Il clima sempre più caldo minaccia la fertilità maschile. L’allarme giunge dagli esperti che si sono riuniti in occasione del Congresso nazionale “Natura Ambiente Alimentazione Uomo” della Società Italiana di Andrologia (SIA). Secondo i dati degli esperti il numero medio di spermatozoi oggi è dimezzato rispetto a 40 anni fa ed oltre il 20% delle coppie non è fertile. La colpa potrebbe addebitarsi anche al cambiamento climatico, dato che è ormai noto che l’aumento delle temperature danneggia l’apparato riproduttivo negli uomini più che nelle donne. Studi effettuati su alcune specie animali, come farfalle e coleotteri, dimostrano che l’aumento delle temperature sta contribuendo alla loro estinzione considerato che l’apparato riproduttivo maschile e gli spermatozoi sono molto sensibili al caldo.
Relatore all’importante Congresso della SIA il noto urologo e andrologo Luigi Montano, Responsabile dell’ambulatorio di Andrologia dell’ASL di Salerno presso l’ospedale di Oliveto Citra, esperto in Patologia Ambientale e Medicina dello Stile di Vita e Presidente della Società Italiana di Riproduzione Umana.
“Condizioni cliniche frequenti, come per esempio il varicocele, – spiega il dottor Montano –comportano un aumento di temperatura del testicolo, che spesso si associa ad una cattiva qualità del liquido seminale. Ovviamente i vestiti stretti e tutto ciò che comporta calore al testicolo rappresentano un danno per la spermatogenesi. Durante il Congresso è stato mostrato l’esempio di soggetti che per motivi di lavoro, come per esempio i pizzaioli, sono esposti a fonti di calore hanno alcune problematiche più frequenti nella qualità del loro liquido seminale. E’ immaginabile, dunque, che un aumento delle temperature a livello globale può contribuire al calo della spermatogenesi”.
Il dottor Montano da tempo conduce uno studio multicentrico internazionale denominato EcoFoodFertility che indaga quanto l’ambiente incida sulla salute umana attraverso lo studio del liquido seminale (Spermatozoo Sentinella), che dagli studi pubblicati dal gruppo di ricerca sembra essere un fluido ideale per meglio e prima valutare l’impatto dell’inquinamento sull’organismo a partire dalla fertilità maschile. “Oltre al fumo, all’alcol, alle droghe, allo stress ed in generale ai cattivi stili di vita che hanno un’incidenza importante sulla qualità del liquido seminale, – continua Montano – stiamo valutando, in particolare, l’azione di più contaminanti ambientali, compresi quelli che arrivano nel nostro piatto come i pesticidi, ad esempio.
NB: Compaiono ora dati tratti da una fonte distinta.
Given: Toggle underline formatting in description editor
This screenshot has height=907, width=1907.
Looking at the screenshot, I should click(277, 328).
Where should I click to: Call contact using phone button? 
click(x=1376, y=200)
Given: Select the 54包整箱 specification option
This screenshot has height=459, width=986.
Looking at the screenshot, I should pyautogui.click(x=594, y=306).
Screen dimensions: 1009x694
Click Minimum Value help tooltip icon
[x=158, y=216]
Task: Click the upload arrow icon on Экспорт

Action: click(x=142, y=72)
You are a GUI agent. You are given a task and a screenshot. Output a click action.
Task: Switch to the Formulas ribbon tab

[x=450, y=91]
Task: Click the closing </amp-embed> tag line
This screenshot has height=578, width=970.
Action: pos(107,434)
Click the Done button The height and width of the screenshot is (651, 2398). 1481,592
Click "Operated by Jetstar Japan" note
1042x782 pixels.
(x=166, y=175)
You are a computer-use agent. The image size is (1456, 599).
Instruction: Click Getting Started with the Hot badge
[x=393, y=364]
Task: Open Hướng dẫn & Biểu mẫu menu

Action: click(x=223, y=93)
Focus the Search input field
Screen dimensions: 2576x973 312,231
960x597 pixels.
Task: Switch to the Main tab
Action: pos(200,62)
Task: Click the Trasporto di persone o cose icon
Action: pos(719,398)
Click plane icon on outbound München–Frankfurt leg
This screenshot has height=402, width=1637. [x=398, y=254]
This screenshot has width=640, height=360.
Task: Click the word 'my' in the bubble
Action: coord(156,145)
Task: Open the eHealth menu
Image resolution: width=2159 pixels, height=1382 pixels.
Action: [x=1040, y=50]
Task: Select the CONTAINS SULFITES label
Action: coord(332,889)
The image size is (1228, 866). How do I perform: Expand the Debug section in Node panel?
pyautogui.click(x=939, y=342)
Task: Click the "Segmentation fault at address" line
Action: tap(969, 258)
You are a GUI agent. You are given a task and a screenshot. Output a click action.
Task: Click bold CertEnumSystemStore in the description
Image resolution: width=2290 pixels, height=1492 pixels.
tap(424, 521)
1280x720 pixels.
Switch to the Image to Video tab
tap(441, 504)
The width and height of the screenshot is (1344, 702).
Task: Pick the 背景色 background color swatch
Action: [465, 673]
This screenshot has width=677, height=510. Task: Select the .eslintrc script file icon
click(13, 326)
Il progetto, fra l’altro, sta dimostrando che un’alimentazione bio sul modello mediterraneo ricca di antiossidanti ha un ruolo estremamente protettivo sulla qualità del liquido seminale, contrastando nel contempo gli stessi inquinanti, favorendo la loro eliminazione con meccanismi di chelazione diretta per esempio sui metalli pesanti e attivando i sistemi di detossificazione propri dell’organismo”.
“In più aree inquinate del Paese, ma anche all’estero, – conclude il dottor Montano – infatti stiamo effettuando questo studio sistematico su diversi campioni di popolazione per identificare e misurare con più precisione il peso degli inquinanti ambientali sulla salute dei maschi, quanto queste alterazioni possano rappresentare un rischio anche per le generazioni future e dunque avviare misure concrete di prevenzione primaria e preprimaria come fra l’altro già stiamo facendo, in attesa dei tempi lunghi del risanamento di tali aree”.